> YOUR ASSIGNMENT
Each line holding the word "will" must appear in the answer, copied from the entries.

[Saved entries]

----------

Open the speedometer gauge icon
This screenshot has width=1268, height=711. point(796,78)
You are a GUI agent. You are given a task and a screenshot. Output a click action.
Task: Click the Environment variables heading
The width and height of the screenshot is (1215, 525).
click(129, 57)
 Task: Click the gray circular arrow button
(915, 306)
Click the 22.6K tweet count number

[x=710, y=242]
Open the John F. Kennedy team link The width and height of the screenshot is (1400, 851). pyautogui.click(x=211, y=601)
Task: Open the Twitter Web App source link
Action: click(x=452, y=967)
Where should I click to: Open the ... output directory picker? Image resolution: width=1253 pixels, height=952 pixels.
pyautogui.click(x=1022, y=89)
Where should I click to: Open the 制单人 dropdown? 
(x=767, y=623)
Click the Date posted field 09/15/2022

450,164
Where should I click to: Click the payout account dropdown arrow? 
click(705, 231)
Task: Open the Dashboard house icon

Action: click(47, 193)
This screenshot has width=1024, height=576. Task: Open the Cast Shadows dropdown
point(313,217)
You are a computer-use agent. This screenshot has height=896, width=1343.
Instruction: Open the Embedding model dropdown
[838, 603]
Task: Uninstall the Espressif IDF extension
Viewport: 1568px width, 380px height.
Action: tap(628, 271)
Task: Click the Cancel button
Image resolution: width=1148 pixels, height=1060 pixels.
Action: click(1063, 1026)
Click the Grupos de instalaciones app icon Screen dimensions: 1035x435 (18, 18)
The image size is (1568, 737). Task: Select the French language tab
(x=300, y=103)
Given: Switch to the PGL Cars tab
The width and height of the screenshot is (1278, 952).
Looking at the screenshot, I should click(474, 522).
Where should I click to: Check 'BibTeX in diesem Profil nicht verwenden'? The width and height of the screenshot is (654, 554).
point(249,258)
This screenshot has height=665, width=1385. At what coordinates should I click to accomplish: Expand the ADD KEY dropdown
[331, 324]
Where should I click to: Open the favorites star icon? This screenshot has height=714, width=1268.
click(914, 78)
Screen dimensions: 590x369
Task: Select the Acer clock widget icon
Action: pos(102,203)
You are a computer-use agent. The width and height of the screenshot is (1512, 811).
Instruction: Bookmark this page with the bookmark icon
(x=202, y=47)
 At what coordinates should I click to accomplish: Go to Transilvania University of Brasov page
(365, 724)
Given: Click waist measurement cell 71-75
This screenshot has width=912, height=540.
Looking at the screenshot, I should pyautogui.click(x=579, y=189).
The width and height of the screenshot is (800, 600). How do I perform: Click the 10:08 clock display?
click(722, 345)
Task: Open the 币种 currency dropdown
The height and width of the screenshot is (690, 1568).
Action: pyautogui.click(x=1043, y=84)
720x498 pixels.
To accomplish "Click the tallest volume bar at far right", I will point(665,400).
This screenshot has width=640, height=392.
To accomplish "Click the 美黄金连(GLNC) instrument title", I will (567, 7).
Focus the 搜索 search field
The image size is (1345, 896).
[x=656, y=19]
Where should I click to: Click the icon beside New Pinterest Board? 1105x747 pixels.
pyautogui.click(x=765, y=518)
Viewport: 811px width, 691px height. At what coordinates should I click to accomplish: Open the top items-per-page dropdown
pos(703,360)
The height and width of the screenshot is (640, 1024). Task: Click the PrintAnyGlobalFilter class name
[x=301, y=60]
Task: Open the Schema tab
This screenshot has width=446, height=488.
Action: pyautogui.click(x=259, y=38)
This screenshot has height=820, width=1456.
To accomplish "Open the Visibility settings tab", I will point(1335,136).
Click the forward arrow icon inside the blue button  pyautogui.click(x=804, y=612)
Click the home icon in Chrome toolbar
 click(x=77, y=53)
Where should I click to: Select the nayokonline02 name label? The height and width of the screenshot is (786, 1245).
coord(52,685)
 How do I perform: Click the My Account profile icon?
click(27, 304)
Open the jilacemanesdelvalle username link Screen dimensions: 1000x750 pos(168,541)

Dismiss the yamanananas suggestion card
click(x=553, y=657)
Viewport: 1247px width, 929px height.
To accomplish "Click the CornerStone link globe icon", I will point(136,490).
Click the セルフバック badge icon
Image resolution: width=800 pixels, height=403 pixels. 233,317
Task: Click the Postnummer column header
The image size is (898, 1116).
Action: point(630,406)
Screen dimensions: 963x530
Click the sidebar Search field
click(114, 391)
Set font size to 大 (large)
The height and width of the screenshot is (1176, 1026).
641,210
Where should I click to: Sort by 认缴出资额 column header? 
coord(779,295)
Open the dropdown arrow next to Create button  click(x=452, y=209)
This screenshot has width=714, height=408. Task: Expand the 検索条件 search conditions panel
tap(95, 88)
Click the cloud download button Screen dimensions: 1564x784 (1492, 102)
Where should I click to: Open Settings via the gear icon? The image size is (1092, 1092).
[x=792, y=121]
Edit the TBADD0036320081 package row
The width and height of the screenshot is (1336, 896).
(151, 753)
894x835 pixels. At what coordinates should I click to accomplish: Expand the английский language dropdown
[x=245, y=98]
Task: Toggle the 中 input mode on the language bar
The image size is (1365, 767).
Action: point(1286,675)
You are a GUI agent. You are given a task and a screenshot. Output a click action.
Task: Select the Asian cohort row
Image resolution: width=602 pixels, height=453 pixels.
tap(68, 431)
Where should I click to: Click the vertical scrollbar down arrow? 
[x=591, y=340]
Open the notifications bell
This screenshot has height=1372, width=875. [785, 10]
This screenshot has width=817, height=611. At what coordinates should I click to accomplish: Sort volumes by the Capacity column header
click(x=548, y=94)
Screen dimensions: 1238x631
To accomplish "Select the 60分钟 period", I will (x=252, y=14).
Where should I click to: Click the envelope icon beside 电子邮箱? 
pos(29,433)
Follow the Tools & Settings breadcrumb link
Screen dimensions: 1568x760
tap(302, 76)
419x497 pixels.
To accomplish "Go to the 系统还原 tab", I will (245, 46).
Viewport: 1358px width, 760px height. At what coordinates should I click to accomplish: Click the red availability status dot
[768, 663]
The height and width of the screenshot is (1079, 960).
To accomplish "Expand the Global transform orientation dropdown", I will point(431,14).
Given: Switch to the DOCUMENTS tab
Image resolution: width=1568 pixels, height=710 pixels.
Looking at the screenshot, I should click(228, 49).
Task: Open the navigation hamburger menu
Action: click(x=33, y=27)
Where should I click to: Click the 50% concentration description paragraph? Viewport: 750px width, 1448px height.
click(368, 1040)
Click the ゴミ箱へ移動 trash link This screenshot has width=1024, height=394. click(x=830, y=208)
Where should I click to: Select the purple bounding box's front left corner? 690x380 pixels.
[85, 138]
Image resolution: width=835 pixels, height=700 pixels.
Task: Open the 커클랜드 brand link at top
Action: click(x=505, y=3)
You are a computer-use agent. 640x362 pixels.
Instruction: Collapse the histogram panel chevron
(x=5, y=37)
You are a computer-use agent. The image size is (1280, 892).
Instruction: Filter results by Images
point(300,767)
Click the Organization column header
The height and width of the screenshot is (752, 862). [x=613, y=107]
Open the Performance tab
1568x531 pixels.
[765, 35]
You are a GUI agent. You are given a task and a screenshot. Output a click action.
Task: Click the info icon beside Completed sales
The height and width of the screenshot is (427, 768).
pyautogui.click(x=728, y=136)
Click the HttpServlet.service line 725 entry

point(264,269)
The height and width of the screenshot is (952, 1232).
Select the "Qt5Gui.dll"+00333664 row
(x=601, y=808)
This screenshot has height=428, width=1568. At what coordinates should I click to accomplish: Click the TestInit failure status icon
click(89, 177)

----------

> RESULT OF THIS TASK
To accomplish "Click the tallest volume bar at far right", I will point(665,400).
To accomplish "Click the 美黄金连(GLNC) instrument title", I will (567, 7).
To accomplish "Open the Visibility settings tab", I will point(1335,136).
To accomplish "Click the CornerStone link globe icon", I will point(136,490).
To accomplish "Select the 60分钟 period", I will (x=252, y=14).
To accomplish "Go to the 系统还原 tab", I will (245, 46).
To accomplish "Expand the Global transform orientation dropdown", I will point(431,14).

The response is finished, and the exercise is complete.